== EXTRACT PROVIDED

None of these are extravagant provisions of an affluent gourmet, but are foods available to regular people, if they know where to get them.

Farmers markets are prime harvesting grounds, rich in variety and leaner in prices. Island, region and season dictate the diversity of products. On the Big Island, strawberries have made their yearly debut at the Hilo market. On Oahu, the winter crop of mangoes trails through to the delight of devotees who aren't fortunate enough to win a neighbor's favor.

SUMMER will bring lilikoi, honeydews and other melons to the table. Potatoes -- sweet purples and Yukon golds -- and shallots and onions promise to return, having been stunted by poor weather.

For shoppers who want convenience, Hawaii-grown fruits and veggies can usually be found at supermarkets and health food stores. Though not in abundance, they are bar-coded and packaged for sales when suppliers can provide the consistency large stores require.

It wasn't so long ago that buying local was considered the preference of foodie elitists with money to spare. Not now. Buying home grown or at least grown as close to home as possible has become a frugal and political choice.

====

| STATED TASK |
Copy the passage on Hawaii-grown produce from "SUMMER will bring" to "large stores require.", but change "shallots" to "garlic".

== RECORD EXTRACTS

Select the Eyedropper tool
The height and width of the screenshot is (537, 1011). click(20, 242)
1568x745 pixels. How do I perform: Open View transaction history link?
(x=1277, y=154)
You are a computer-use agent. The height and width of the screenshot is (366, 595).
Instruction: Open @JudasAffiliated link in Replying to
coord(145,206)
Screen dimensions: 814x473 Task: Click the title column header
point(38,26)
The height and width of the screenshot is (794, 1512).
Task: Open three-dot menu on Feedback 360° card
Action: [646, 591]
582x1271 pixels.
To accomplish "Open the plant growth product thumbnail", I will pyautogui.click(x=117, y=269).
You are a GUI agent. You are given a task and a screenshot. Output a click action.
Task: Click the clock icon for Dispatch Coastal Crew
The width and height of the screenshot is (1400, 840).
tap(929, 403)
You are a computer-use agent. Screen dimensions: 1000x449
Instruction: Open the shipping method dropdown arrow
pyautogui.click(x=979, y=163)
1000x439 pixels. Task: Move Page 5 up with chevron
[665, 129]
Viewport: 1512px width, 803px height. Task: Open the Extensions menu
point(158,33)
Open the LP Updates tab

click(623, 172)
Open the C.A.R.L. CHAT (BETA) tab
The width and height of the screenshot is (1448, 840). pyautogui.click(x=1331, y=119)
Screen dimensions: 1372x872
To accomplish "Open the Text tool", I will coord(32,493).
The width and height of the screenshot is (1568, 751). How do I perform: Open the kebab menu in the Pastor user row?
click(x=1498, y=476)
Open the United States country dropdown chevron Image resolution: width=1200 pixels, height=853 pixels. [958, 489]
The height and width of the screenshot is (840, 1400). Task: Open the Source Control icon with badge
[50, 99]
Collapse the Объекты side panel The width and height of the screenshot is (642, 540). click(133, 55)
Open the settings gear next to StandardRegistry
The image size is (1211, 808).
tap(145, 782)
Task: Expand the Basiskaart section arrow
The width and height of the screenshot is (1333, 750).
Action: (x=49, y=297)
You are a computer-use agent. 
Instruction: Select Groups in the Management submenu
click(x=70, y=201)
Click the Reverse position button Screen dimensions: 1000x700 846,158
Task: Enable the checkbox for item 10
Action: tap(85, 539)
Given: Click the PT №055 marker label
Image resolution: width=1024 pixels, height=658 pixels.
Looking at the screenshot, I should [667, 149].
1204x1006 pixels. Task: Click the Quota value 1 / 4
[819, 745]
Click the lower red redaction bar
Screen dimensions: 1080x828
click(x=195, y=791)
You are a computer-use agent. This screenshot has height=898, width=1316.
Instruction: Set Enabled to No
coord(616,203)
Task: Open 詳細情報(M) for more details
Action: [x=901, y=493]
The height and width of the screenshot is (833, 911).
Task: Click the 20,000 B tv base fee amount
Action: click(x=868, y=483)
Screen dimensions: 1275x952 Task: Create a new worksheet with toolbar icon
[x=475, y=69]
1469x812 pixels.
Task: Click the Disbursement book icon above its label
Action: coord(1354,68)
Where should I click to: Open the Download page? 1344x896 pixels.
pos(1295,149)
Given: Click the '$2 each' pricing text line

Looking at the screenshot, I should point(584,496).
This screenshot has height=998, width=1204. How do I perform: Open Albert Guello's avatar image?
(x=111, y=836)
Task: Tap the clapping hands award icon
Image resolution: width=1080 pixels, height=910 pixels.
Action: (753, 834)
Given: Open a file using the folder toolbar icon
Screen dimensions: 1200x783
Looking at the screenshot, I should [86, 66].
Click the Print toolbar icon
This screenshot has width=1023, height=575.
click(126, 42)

====

| PROBLEM SOLUTION |
SUMMER will bring lilikoi, honeydews and other melons to the table. Potatoes -- sweet purples and Yukon golds -- and garlic and onions promise to return, having been stunted by poor weather.

For shoppers who want convenience, Hawaii-grown fruits and veggies can usually be found at supermarkets and health food stores. Though not in abundance, they are bar-coded and packaged for sales when suppliers can provide the consistency large stores require.